Kehadiran MRT, LRT, Transjakarta hingga JakLingko belum sepenuhnya mampu mengurangi kepadatan lalu lintas di ruas jalan.
Kondisi ini mendorong munculnya kembali wacana penerapan
Electronic Road Pricing (ERP). Yakni, instrumen untuk membatasi penggunaan kendaraan pribadi di ruas-ruas jalan tertentu.
Gubernur DKI Jakarta Pramono Anung mengakui kemacetan masih terjadi. Namun, kualitas transportasi publik Jakarta terus membaik. Sehingga, mendorong masyarakat beralih dari kendaraan pribadi.
“Transportasi umum sekarang relatif lebih aman dan nyaman,” kata Pramono, dikutip Jumat 11 September 2026.
Menurut Pramono, Pemprov DKI terus memperluas layanan transportasi publik. Termasuk melalui program Transjabodetabek.
Upaya itu penting. Mengingat kemacetan Jakarta tidak hanya dipengaruhi mobilitas warga di dalam kota.
Dalam Indonesia Summit di Kebayoran Baru, Jakarta Selatan, 18 Juni 2026, Pramono menyebut sekitar 3,5-4 juta orang masuk ke Jakarta setiap pagi untuk bekerja. Lalu, kembali ke wilayah penyangga pada sore atau malam hari.
Mobilitas komuter dalam jumlah besar tersebut menjadi salah satu faktor utama kepadatan lalu lintas di Jakarta.
Di sisi lain, Anggota Komisi D DPRD DKI Jakarta Judistira Hermawan menilai, pembangunan transportasi massal saja tidak cukup untuk mengatasi kemacetan.
Ia mendorong kebijakan pengendalian kendaraan pribadi. Satu di antaranya melalui ERP. “Transportasi massal penting, tetapi harus diikuti kebijakan pengendalian kendaraan pribadi,” ujar Judhistira.
Menurut dia, ERP dapat menjadi instrumen mengurangi penggunaan kendaraan pribadi. Sekaligus menambah pendapatan daerah.
Dana tersebut, lanjut Judistira, bisa diarahkan untuk memperkuat subsidi dan layanan transportasi publik. Akan tetapi, penerapan ERP berpotensi beban tambahan bagi masyarakat.

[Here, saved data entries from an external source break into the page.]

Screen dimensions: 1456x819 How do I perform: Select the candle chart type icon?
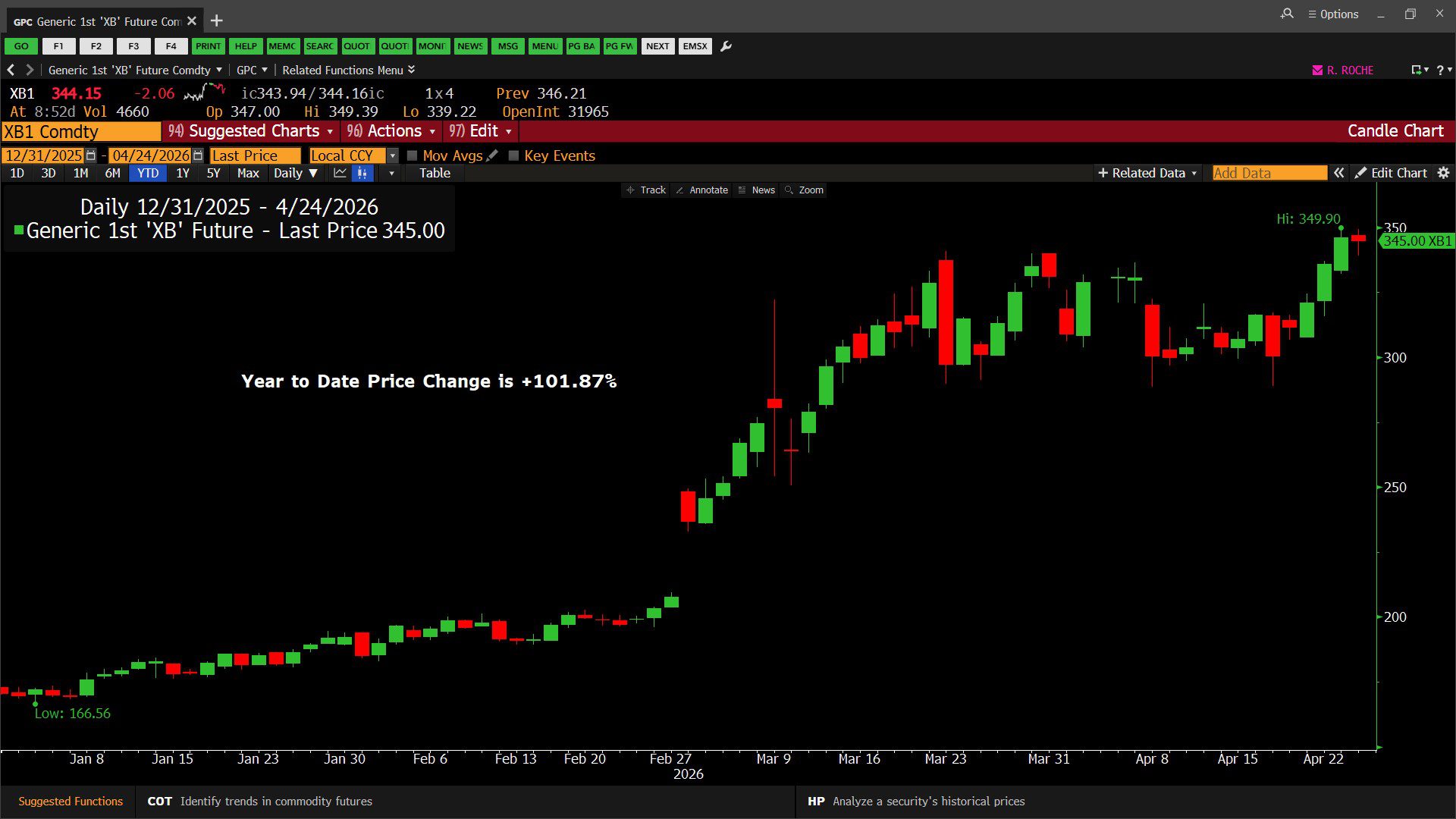(362, 173)
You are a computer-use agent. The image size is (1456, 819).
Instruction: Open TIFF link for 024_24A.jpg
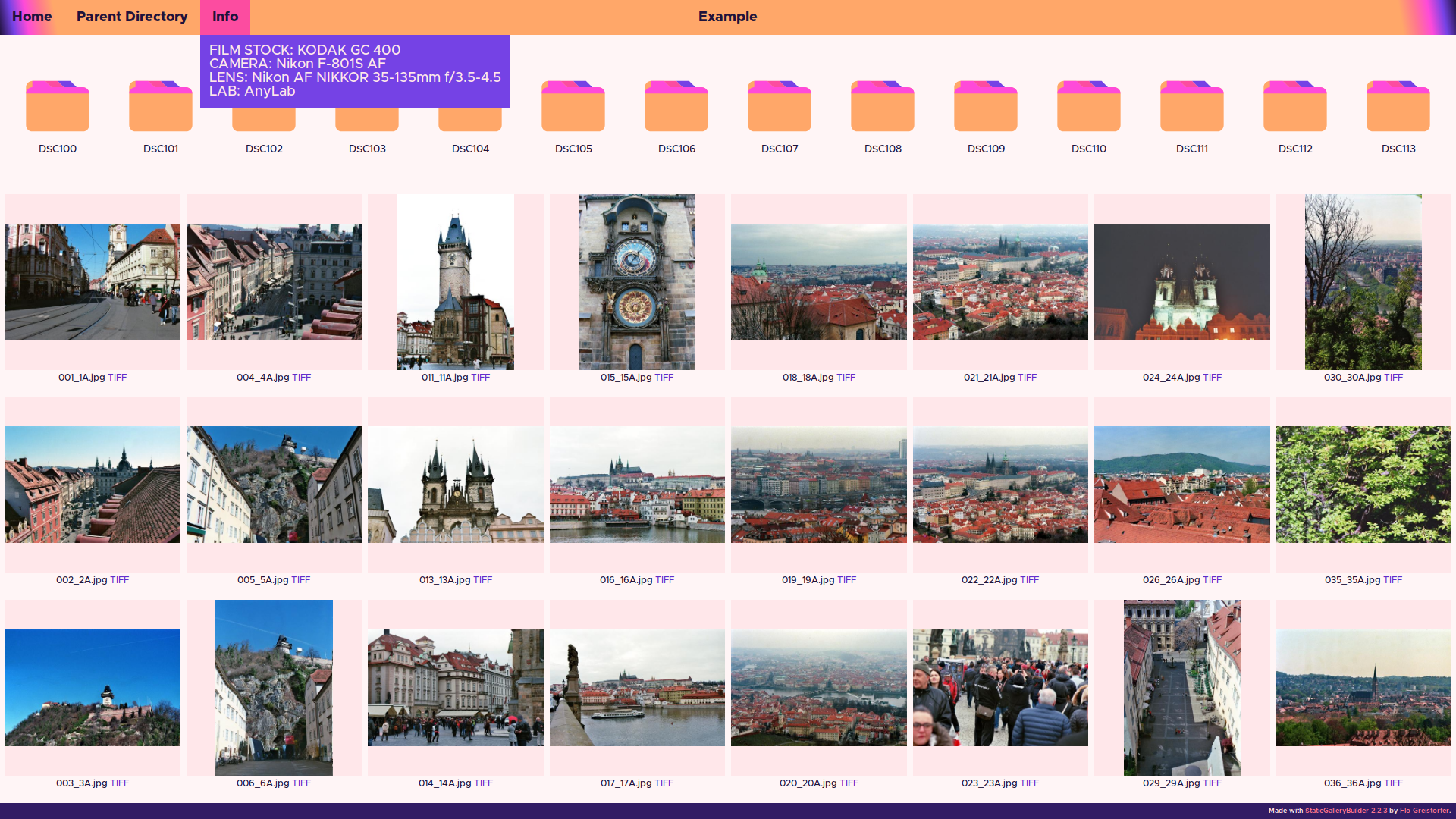(x=1212, y=378)
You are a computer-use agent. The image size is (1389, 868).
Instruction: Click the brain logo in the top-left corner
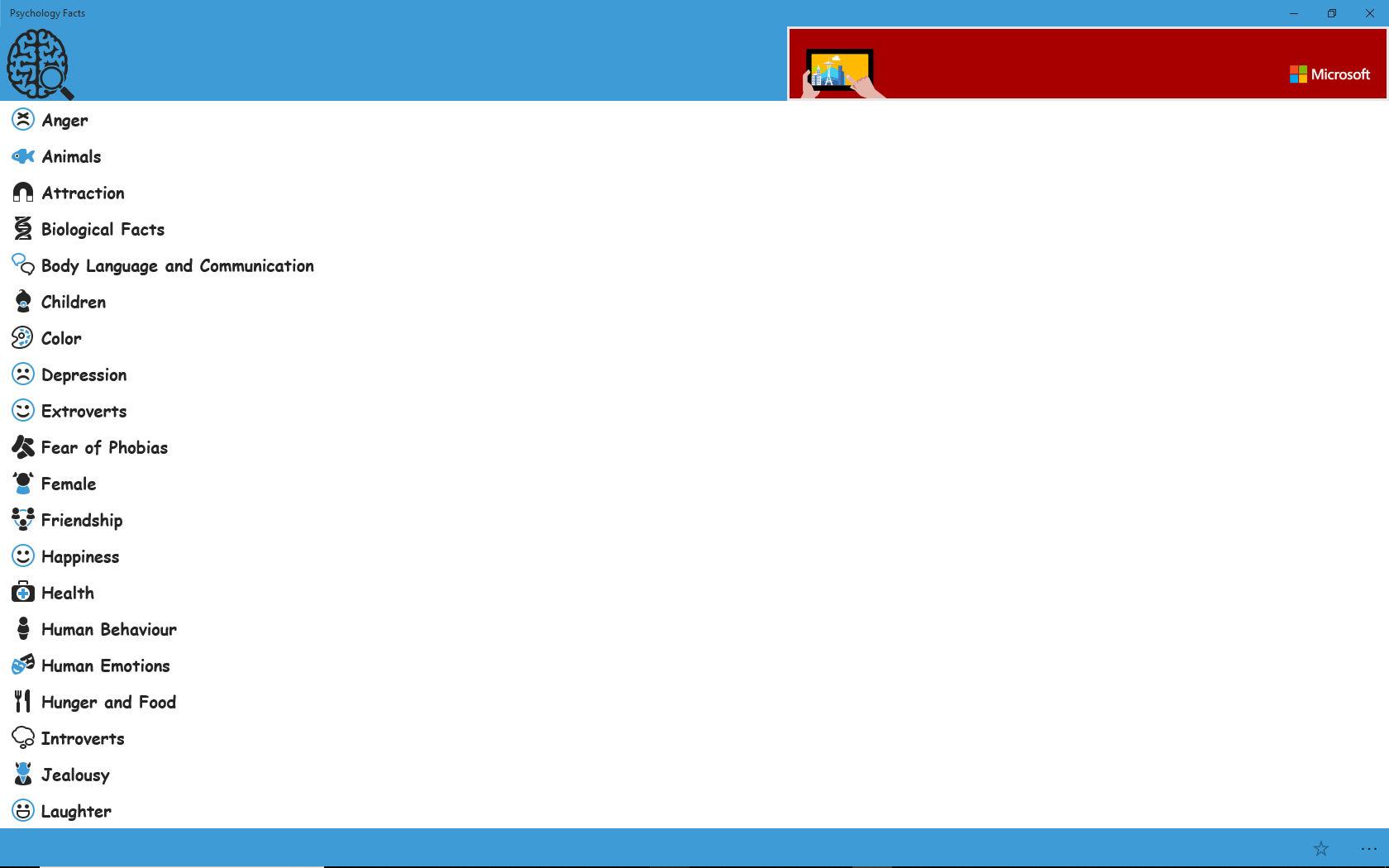tap(39, 64)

Dewan Penasihat Masyarakat Transportasi Indonesia (MTI) Djoko Setijowarno berpandangan berbeda. Menurut dia, ERP belum tepat diterapkan di Jakarta jika konektivitas transportasi publik Jabodetabek belum sepenuhnya siap.
“Kalau ERP sekarang diterapkan, kasihan masyarakat,” kata Djoko.
Ia menilai, keberhasilan ERP di kota-kota seperti London dan Singapura tidak semata-mata disebabkan kebijakan pembatasan kendaraan.
Kebijakan tersebut berjalan efektif. Didukung transportasi publik yang memiliki kapasitas, kenyamanan, serta konektivitas yang memadai.
Djoko mengatakan, pengendalian kemacetan seharusnya menggunakan pendekatan
Transportation Demand Management (TDM) dengan strategi
pull and push.Strategi
pull dengan menyediakan transportasi publik yang nyaman, terintegrasi, serta didukung fasilitas pejalan kaki dan jalur sepeda. Sedangkan strategi push untuk membatasi penggunaan kendaraan pribadi.
Menurut Djoko, aspek
pull di Jakarta sudah relatif kuat. Layanan angkutan umum telah menjangkau sebagian besar wilayah kota.
“Persoalannya ada pada strategi push,” kata Djoko.
Salah satu tantangan terbesar, kata Djoko, jumlah sepeda motor sangat tinggi. Kebijakan pemerintah pusat masih berpotensi meningkatkan jumlah kendaraan bermotor. Termasuk pemberian insentif pembelian kendaraan listrik.
“Pemerintah pusat dan daerah harus berjalan bersama,” pungkas Djoko.